[Problem to work on] Count the lines in the data listing below that contain the string "give", and reply with the number alone.

Data listing
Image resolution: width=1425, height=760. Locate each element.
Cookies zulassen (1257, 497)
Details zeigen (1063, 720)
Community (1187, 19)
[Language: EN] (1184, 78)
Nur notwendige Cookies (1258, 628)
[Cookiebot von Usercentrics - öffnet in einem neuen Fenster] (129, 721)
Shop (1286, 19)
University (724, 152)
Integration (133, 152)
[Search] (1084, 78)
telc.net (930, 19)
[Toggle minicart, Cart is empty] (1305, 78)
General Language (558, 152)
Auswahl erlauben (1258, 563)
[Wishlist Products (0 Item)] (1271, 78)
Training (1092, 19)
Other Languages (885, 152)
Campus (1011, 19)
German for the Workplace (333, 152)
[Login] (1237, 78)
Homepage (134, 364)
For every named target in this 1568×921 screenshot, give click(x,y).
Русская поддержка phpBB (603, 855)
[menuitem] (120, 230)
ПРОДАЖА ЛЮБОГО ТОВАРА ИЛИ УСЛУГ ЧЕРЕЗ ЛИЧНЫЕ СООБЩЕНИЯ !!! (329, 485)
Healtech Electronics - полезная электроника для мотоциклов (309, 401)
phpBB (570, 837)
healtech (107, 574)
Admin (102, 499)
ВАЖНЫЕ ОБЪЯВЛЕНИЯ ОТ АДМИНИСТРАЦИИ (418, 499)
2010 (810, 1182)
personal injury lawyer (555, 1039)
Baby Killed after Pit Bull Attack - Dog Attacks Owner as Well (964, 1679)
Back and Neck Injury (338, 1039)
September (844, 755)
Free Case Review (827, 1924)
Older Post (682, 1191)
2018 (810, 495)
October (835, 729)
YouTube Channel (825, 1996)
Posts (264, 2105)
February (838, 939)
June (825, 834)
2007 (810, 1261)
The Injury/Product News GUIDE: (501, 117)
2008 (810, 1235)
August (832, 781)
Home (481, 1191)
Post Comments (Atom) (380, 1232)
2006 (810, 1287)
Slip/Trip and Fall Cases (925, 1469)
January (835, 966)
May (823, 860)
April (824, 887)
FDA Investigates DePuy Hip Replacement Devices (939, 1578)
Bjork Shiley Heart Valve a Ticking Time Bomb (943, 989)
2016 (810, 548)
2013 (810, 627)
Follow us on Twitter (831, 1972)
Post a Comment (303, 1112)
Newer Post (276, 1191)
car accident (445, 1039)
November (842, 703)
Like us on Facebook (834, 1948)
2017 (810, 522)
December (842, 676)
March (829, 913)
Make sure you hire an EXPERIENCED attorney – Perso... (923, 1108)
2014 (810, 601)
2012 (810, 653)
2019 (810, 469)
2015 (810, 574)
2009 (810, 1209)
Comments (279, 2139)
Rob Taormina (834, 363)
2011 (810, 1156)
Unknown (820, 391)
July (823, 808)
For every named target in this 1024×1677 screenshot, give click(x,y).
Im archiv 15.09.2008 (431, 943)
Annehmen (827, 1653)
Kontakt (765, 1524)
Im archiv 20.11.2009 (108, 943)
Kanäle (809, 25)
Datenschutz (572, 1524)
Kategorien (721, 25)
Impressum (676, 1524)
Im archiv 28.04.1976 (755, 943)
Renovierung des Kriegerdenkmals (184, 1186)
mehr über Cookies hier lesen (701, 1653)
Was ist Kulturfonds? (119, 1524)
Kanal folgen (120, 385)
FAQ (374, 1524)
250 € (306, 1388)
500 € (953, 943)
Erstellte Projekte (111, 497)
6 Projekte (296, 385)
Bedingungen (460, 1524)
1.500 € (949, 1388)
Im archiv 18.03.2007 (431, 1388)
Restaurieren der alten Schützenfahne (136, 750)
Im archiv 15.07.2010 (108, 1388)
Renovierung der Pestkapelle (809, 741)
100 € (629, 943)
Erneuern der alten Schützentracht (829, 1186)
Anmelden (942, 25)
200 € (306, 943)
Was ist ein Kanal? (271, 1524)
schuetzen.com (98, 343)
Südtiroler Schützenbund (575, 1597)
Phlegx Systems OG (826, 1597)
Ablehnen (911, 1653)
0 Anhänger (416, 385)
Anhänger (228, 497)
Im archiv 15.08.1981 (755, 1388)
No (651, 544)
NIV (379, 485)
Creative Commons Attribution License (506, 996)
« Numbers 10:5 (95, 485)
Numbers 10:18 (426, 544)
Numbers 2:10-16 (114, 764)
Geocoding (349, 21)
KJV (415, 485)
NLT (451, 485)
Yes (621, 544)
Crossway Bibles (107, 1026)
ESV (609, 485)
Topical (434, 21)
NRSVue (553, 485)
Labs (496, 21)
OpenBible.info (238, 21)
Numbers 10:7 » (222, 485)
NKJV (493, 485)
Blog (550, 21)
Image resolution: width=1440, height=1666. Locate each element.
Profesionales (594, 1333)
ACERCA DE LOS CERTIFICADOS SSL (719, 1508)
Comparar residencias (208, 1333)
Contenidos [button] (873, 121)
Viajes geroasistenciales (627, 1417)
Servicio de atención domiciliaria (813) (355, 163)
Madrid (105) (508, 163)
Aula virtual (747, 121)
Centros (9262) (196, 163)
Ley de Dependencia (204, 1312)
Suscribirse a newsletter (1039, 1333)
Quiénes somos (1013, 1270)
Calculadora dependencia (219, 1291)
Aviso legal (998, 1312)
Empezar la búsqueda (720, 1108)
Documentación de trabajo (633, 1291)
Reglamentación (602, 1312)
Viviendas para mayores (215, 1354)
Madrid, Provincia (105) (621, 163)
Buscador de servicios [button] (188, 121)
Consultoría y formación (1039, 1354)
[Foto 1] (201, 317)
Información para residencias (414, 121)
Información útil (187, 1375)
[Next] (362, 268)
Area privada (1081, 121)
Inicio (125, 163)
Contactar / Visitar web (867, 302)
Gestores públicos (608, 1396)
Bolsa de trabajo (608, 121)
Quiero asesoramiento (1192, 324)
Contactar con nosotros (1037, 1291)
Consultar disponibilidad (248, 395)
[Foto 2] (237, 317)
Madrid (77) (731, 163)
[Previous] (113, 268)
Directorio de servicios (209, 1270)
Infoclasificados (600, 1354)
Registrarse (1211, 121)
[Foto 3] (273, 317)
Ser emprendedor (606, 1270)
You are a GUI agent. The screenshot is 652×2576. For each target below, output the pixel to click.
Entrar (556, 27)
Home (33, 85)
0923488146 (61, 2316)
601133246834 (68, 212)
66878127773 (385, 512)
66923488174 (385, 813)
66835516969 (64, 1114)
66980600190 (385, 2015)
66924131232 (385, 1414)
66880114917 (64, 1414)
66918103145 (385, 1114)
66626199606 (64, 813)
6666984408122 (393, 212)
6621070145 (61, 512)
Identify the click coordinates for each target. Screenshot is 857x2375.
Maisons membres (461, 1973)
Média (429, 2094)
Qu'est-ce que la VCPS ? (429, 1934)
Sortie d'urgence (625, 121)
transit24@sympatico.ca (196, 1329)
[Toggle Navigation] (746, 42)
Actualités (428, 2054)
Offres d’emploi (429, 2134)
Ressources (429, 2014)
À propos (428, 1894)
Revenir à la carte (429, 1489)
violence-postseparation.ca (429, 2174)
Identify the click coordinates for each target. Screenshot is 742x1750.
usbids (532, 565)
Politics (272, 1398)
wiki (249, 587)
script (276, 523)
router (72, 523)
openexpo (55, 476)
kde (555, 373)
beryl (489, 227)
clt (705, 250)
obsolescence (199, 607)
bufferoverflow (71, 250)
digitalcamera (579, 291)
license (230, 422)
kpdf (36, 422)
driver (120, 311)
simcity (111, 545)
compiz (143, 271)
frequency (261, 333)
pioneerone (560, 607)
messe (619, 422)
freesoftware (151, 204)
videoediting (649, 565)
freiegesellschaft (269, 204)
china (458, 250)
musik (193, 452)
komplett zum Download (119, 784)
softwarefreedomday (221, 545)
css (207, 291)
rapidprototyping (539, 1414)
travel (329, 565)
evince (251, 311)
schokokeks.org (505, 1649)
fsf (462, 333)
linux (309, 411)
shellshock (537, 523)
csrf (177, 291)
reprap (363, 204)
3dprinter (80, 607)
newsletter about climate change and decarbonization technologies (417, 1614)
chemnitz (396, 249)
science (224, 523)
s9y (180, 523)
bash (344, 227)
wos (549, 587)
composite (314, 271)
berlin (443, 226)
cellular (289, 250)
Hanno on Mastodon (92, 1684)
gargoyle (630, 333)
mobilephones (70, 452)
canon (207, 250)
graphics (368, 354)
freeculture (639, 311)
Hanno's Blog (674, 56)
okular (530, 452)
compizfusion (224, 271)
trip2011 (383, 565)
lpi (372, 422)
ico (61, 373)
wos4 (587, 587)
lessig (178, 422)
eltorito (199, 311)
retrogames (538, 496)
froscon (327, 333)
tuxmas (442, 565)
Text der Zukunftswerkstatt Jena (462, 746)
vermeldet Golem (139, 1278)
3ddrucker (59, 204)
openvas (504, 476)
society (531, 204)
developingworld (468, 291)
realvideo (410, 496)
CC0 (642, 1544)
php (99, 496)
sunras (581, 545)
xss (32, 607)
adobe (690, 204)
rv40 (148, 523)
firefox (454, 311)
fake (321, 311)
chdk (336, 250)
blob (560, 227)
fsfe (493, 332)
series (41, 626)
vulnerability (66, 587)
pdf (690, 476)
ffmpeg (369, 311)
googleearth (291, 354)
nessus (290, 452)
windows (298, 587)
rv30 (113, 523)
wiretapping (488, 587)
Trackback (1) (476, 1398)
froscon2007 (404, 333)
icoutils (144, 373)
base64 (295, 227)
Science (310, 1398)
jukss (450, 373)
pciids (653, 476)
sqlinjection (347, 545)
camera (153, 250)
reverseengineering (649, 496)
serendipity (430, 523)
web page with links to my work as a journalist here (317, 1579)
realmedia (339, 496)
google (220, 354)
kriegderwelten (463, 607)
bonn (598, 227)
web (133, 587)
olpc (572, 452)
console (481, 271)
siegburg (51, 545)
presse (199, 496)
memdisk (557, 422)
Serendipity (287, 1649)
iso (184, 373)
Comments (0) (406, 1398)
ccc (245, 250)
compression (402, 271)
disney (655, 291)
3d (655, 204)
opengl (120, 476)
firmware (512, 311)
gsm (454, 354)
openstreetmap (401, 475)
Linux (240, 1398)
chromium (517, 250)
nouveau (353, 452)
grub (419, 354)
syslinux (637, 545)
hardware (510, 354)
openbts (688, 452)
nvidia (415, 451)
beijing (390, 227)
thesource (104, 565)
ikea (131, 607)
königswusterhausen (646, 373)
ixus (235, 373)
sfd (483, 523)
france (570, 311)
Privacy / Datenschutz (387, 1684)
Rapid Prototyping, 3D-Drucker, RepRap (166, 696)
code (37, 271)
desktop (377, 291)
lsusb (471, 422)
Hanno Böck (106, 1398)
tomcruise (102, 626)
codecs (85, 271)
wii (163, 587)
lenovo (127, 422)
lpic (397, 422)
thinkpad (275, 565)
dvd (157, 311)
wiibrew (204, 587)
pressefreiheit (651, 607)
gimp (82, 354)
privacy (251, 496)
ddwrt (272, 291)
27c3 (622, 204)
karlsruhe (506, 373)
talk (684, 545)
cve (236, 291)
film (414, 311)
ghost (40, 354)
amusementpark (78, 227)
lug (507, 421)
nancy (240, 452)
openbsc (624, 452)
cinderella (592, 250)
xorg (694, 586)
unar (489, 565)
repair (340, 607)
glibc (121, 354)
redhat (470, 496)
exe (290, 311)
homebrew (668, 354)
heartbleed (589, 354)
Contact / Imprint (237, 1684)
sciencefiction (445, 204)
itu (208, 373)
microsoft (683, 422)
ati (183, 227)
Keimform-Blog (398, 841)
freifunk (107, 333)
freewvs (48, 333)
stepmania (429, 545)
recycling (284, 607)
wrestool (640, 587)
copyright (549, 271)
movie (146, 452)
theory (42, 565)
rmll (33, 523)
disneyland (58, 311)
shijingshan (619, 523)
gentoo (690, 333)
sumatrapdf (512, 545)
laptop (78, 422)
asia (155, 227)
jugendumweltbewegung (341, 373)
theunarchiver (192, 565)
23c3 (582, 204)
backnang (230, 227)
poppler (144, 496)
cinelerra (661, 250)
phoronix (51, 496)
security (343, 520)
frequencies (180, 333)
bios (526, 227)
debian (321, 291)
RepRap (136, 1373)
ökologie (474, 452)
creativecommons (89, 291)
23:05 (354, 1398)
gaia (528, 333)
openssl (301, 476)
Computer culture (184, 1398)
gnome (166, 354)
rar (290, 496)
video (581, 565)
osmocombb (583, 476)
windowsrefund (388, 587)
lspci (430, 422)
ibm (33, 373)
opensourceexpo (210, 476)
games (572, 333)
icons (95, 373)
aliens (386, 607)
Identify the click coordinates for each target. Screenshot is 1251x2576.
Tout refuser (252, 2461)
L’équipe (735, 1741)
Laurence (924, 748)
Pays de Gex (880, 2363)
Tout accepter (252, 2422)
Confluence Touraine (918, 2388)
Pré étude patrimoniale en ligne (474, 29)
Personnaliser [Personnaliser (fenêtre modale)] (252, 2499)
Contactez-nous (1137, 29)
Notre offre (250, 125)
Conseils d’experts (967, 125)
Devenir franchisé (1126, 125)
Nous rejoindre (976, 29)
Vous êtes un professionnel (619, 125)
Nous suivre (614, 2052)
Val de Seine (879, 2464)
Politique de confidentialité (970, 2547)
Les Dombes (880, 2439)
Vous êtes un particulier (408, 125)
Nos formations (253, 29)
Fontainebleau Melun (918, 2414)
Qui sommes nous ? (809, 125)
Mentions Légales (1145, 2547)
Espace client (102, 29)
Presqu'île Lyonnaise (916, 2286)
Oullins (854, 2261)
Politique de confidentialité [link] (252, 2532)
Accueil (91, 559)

[Solution] 2